Where the Crawdads Sing (2018): Delia Owens

★★★★

Way out on the marshes, where the water meets the sky, a young girl grows to womanhood alone. Kya Clark has grown used to people abandoning her: first her mother left, then her beloved brother Jodie, and finally her abusive, drunken father failed to come home. It seems safer to place her trust in nature, which lives by simple rules without the duplicity of mankind. The family’s ramshackle home lies only a few miles from the little town of Barkley Cove on the North Carolina coast, but Kya might as well inhabit another world. Everyone in town knows that the marsh-dwellers are outcasts, law-breakers and thieves. When the body of popular local boy Chase Andrews is found broken and battered beneath the old fire tower just outside town in August 1969, people are quick to seek a scapegoat.
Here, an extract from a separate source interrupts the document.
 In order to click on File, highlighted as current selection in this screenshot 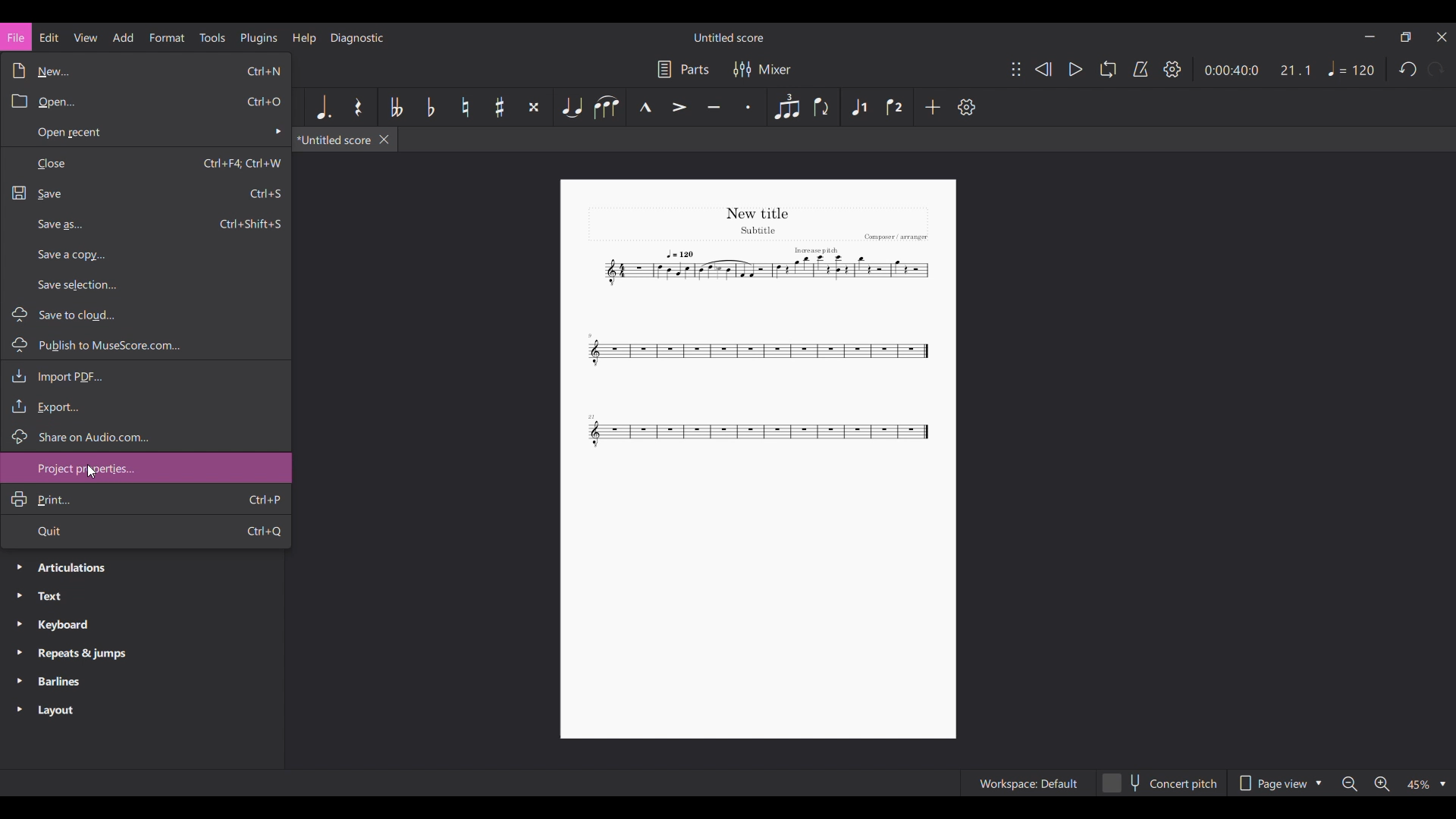, I will do `click(17, 36)`.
And who better than the half-wild Marsh Girl? Delia Owen’s haunting novel was this month’s Book Club pick and my favourite so far (a relief, since I suggested it). It’s a paean to nature in all its rich variety, written in poetic cadences infused with Southern rhythms, and with a heroine who shatters all the stereotypes of the ‘outcast’. It’s the perfect novel for a time when, confined to homes and gardens, we finally have time to savour the natural world around us.